Non-linear on the other hand expects all sorts of things to go "wrong". It understands that the system is very very sensitive to initial conditions. I'm using the term non-linear in the context of a very complex system (not easily modeled by linear equations). This non-linear (read complex system) requires a lot of quick feedback to keep it on track. But more important that the understanding of the need for feedback is the understanding of the limitations of our predictions. Given the sensitivity to initial conditions we must comprehend that we can NOT see very far into the future and be correct with our estimations.
Now what I find fascinating about this conversation is how much future is "future". And that when you sit down to model this agile and waterfall become the same thing.

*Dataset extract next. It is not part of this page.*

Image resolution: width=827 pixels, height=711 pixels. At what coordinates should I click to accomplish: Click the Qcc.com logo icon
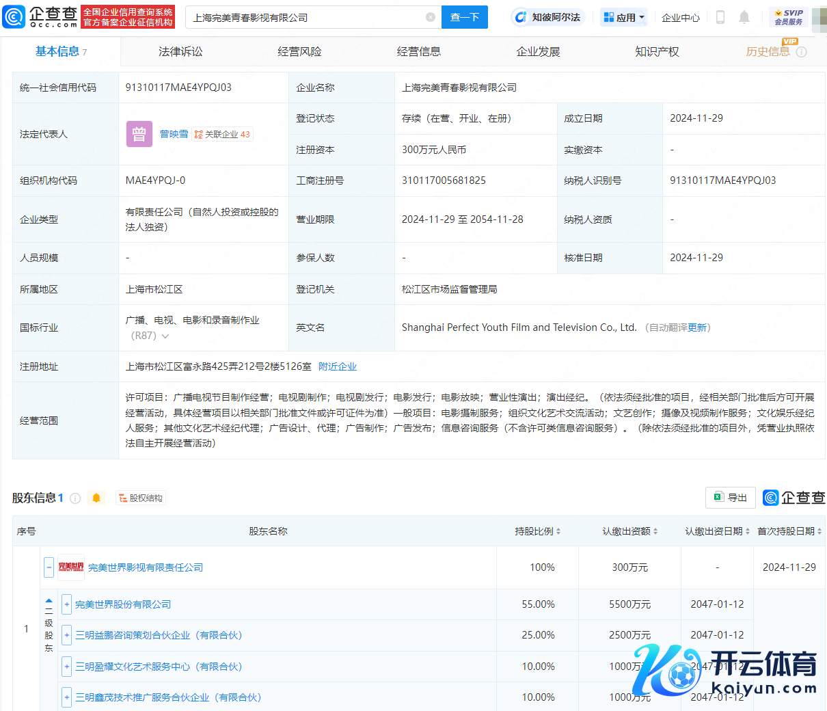(14, 17)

Except one has different coefficients than the other (and do consider that those coefficients can take the value of cero (0)). A system with 0 on all its feedback channels is effectively a system without feedback.
It is clear that agile doesn't want to look too far into the future while waterfall does. That looks alot like the z^(n) and the whole sample and holding issue with discrete control systems. It is an immediate conclusion that if you don't sample you can't control. So agile already has a head start there and that should ring a bell (read warning) to the waterfall advocates. Agile also samples a lot faster. They're always checking. So no matter how fast the project changes (which we can equate to base/natural frequency of a signal) agile is bound to win since they sample more often and are bound to have a good enough sampling for the "frequency" of the project. This should sound as another warning call for waterfall advocates, but it is usually dismissed as "chaos" or "disorder".
They see agile's short term goals and lack of long term planning as disorder. Without realizing that their own plans have very low long term value given the non-linear nature of the job at hand. Agile's short term planning is a signal of short sampling times (or in other words high sampling frequency). Your systems output control signal can't last longer at a set value than the sample period. Because obviously it will be altered by such sample. In other words next monday's plan will be altered by friday's evaluation. So making a perfectly crisp 2 or 3 week plan last monday was useless.
Now I also used the term "pefectly crisp" to clarify something. That is you can have a look ahead plan for the next month and a todo list for this week. That can also be modeled through filters and more sample and hold or further holding. Your current feedback is not only altered by the previous sample, but by the sample prior to that and the one prior and prior etc. Up to a limit of course.
It would be really interesting to try and plot this in a Zplane or something similar. Make a model of all these feedbacks. Get a system and plot the ceros and poles. That would be key to finding the stability of the system. Got to get back to my digital control books.
Anyway to sum it up there is more than enough evidence to prove agile wins over waterfall. The sampling alone element should sufice. More arguments can be built on a model.
For example why can't the project reach its goals (overdamped system)? Why are we bouncing around our objective and not reaching it (subdamped system)? The first could be a management that ties too much resources to planning so we never quite get there. Too much energy is spent seeing were the target is there is no left to actually go there. The second case could be a case of too little management creating the inability to commit to a goal. Lets go this way, then the other way then this way again. Your object oscillates around "very good ideas".
IMHO life is not linear and project management shouldn't be either.[/QB]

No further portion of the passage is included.